Книга Восточные постели - Энтони Берджесс
Шрифт:
Интервал:
Закладка:
— Азиаты, говорите? — переспросил Кастард с мрачным видом. — Нет, — решил он. — Это, собственно, не в моем вкусе. Наверно, азиаты хороши на своем месте, только они, по-моему, не должны заниматься такими вещами. Эта игра английская, в конце концов. Вы имеете в виду, они поют: «Будь я девушкой замужней, только я незамужняя, сэр, слава богу»? Богохульство какое-то. Ох, знаю, наверно, вы меня считаете дураком консерватором, и прочая дребедень, да так уж меня воспитали, ничего не поделаешь. — Пластинка сменилась. Клара Батт теперь пела «Землю надежды и славы». Пела сквозь густой скрежет царапин. Кастард начал легонько размахивать в такт пивной кружкой. Потом взглянул на часы. — Я бы сказал, — сказал он, — что вы отстаете. Тамби будет тут через… — тщательно высчитал, — …ровно через двадцать секунд. — И точно, Тамби появился в тот самый момент. — Чуть-чуть рановато, — оговорился Кастард. — Все равно, ошибся в нужную сторону.
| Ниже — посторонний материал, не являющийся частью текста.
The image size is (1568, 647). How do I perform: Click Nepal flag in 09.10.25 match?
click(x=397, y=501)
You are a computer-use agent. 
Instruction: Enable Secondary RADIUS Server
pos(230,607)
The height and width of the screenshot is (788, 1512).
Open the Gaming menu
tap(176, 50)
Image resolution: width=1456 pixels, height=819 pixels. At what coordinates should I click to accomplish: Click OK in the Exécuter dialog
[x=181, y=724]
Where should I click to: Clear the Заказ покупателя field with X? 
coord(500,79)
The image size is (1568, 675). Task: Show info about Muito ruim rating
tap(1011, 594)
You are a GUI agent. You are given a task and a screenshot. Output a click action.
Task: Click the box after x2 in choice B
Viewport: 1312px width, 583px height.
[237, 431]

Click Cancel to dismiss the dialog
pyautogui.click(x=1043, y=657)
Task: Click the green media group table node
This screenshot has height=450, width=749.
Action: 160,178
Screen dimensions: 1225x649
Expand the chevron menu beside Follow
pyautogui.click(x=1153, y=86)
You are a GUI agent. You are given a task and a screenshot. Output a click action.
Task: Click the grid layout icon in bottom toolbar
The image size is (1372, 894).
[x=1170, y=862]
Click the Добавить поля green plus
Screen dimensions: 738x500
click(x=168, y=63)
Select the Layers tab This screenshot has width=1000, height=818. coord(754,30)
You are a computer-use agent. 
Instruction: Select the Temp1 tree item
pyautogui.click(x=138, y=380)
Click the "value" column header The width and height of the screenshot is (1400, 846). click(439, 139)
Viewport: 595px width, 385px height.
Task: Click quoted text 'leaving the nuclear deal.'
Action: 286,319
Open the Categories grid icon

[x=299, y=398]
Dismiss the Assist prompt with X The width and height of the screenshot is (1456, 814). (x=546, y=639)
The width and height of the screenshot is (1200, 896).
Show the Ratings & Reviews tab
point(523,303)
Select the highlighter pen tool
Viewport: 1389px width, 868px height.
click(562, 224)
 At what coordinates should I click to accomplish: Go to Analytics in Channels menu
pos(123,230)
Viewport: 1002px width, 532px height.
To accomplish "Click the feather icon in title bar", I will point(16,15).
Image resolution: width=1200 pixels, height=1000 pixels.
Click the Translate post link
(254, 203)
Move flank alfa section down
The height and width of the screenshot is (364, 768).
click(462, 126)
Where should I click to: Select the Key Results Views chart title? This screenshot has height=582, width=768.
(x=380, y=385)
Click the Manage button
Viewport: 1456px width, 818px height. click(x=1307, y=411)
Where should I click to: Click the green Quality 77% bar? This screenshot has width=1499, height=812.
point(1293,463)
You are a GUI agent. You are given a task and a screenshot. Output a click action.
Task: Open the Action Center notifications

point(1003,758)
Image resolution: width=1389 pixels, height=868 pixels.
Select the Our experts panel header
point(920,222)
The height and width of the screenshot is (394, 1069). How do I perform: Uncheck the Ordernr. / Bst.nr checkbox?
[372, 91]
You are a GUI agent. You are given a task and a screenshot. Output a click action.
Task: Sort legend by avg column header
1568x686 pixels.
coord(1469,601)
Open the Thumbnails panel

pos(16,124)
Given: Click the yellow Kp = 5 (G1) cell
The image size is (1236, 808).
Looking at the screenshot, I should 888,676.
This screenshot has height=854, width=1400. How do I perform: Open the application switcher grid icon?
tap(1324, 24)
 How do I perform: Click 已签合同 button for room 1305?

Лично я всегда пунктуален. Семейная традиция. Старик вечно душу из меня выколачивал, если я когда-нибудь хоть на-сколько-нибудь опаздывал. Он был прав. Теперь я понимаю. Всегда требую пунктуальности от подчиненных. И нечего им говорить, будто у них нет часов, часы остановились или еще что-нибудь. Главное — воля. — Было налито пиво Кастарду и гостю. Мягко шлепая ногами по паркету, бой Тамби вернулся к себе на кухню. Воцарилось молчанье, во время которого кавалерственной даме Кларе Батт удалось прогудеть кульминацию в сопровождении медных двум, как водится, одиноким, унылым, растроганным, повесившим головы изгнанникам. Эдвардианская экспансивная молитва подошла к концу. — Я, наверно, на самом деле немножечко старомодный, — признал Кастард. — Но вполне реалист, чтобы знать — это время прошло. Говорят, Империя рухнула. Ну, кто-то ж из нас должен продолжать традиции. В этом смысл консерватизма, как я понимаю. Кто-то должен хранить.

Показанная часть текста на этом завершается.